You only got that impression faintly?
On a serious note, while it may not take that long to read 3-5 books, the understandings of those books, not to mention auxiliary reading if any concept is unfamiliar may take drastically longer. Lets face it, understanding the Thoth any more than marginally takes an immense amount of time, and there are entire lines of study dedicated to it. I agree that the layman over-exaggerates the difficulty of the Thoth, but I don't think that means that students of the deck and surrounding concepts should make it sound like a cakewalk either. That will create a false impression in the heads of new students. Dangerous, because even a dedicated person can feel overwhelmed if their expectations do not meet reality.
I agree that the Thoth deck is a gateway into the occult, and I say we treat it as such, especially when introducing the deck. It's a masterpiece that can be used with nearly no knowledge, but the richness of what you get out of it is directly proportional (As is anything) to what you put into it. Especially since the deck itself could be studied for lifetimes and still never reveal every secret it possessed.

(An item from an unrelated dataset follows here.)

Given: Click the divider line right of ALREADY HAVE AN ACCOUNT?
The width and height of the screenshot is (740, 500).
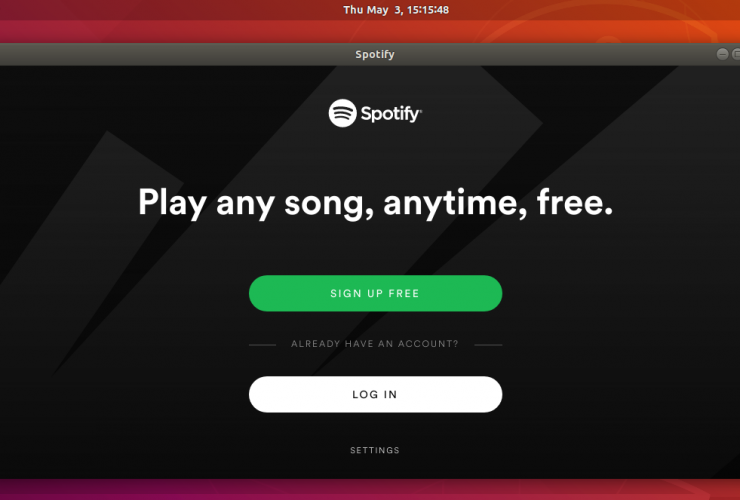Looking at the screenshot, I should coord(488,345).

Yogiman: Personally, your first question would be irrelevant to me in my search. Crowley doesn't need to be worth anything for his brainchild to be worth it all. That said, I find Crowley's work to be extremely enlightening overall. A student of the occult until the day he died, he gained immense insight from his practices. I also do not think he was a "god of the occult" as some will doubtlessly attempt to claim. He had his areas of expertise, and he has been worth studying in my own personal endeavors, but if you take his word as Law (Hehe) then you'll have missed the point entirely. Moralistically, I don't feel qualified to make a statement. I didn't know the man.
As far as the OOTK is concerned, I've personally never been an immense fan of positional spreads. I use them occasionally for ease, but workings like the OOTK capture what I see to be the essence of Tarotic Divination. I've always personally believed that the cards themselves will tell you what they're saying if only you have the eyes to see the message. Base guidelines and formulative ideas when entering a spread allow the end message to be much easier to read, and probably clearer. However, these guidelines seem to more accurately be ways of telling the cards how you want the message to be conveyed than anything else. I've sat down with people and just free flowed a reading in the truest sense, relying wholly on the cards to say what they will say, and it's not any more or less accurate than anything else I've done - just different. The OOTK, in my opinion, does a fantastic job of allowing the cards to structure the message for themselves while having enough of a framework for it to be able to be documented and replicable, therefore allowing it to be tested, studied, honed, etc. As Closrapexa brought up with his Crowley quote, the GD wanted their operations to be able to be tested and refined, and even dismissed if need be, according to methods at least similar to the scientific method. This is what I think the OOTK did, and why it is as highly regarded as it is now.